As did Marion and Elie Wiesel. Marion’s editing of the photograph book is masterful. At the beginning of each geographic section, Marion magnifies the power of the book by including, in an overview of Jewish life in each region, how long Jews had lived there. This gives the reader a sense of the incomprehensible tragedy that unfolded soon after the photos were taken. Jews first settled in Carpathian Ruthenia, Marion writes, in the early 17th century. In Warsaw, Jewish life goes back to the 14th century; in Slonim, the 16th century; Krakow’s first synagogue—Poland’s first, in fact—was built in 1356.

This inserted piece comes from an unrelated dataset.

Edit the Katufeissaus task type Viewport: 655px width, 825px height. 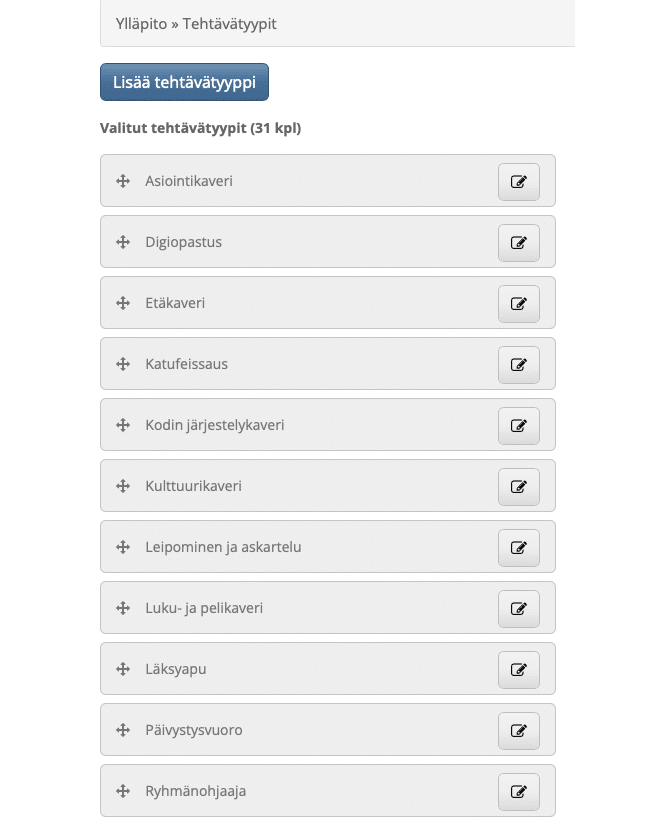518,365
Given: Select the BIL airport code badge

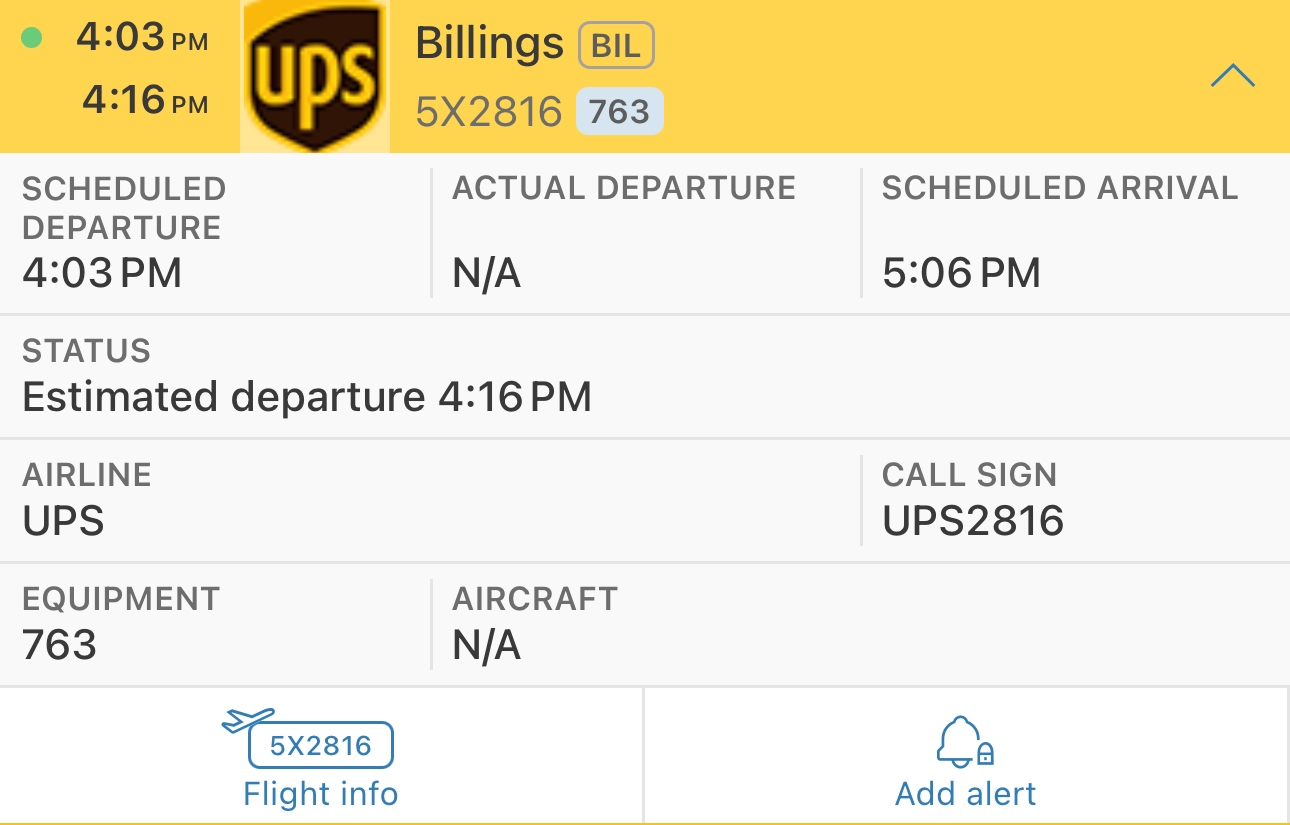Looking at the screenshot, I should [x=616, y=45].
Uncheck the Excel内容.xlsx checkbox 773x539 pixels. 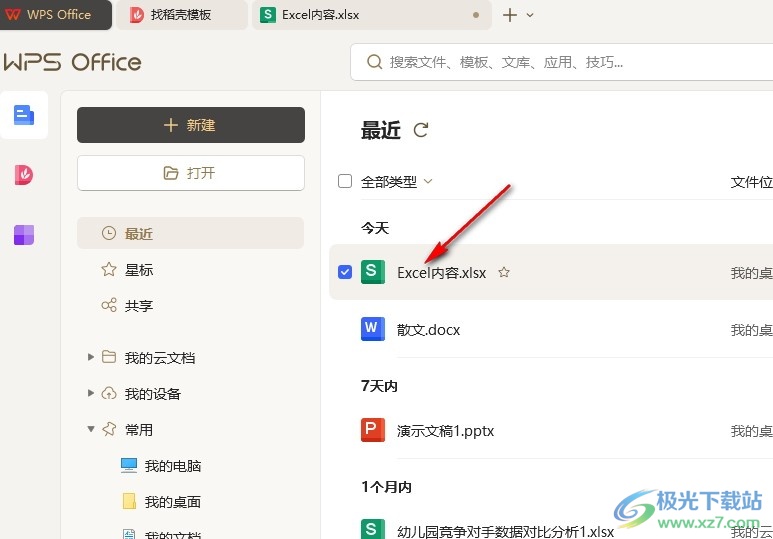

The poverty one sees is shocking, eclipsed only perhaps by the piety in the photos.
My favorite of the Vishniac photographs that Marion decided to include and annotate was of “Carpathian geese.” Fifteen of the birds marching along a footpath in front of a cottage, some of them literally goose-stepping. I grew up in Lakewood, New Jersey, the yeshiva capital of America (and maybe the world). On the holiday of Rosh Hashana, thousands and thousands of religious Jews would descend on the titular lake for the Tashlich service, in which we “toss” our sins to the fish. Because there are practically no cars on the road in Lakewood on the High Holidays, the geese lay claim to every square inch of walkable land around the lake. And so, once a year, more geese than you’ve ever seen march stubbornly at more black-suited Jews than you’ve ever seen, like the Greeks and the Romans at Heraclea. There is no battle, however; a cold peace prevails.
Vishniac’s photos are of the Jewish past—but somehow, they are also photos of the Jewish future. Marion and Elie Wiesel spent their lives preserving the former for the benefit of the latter.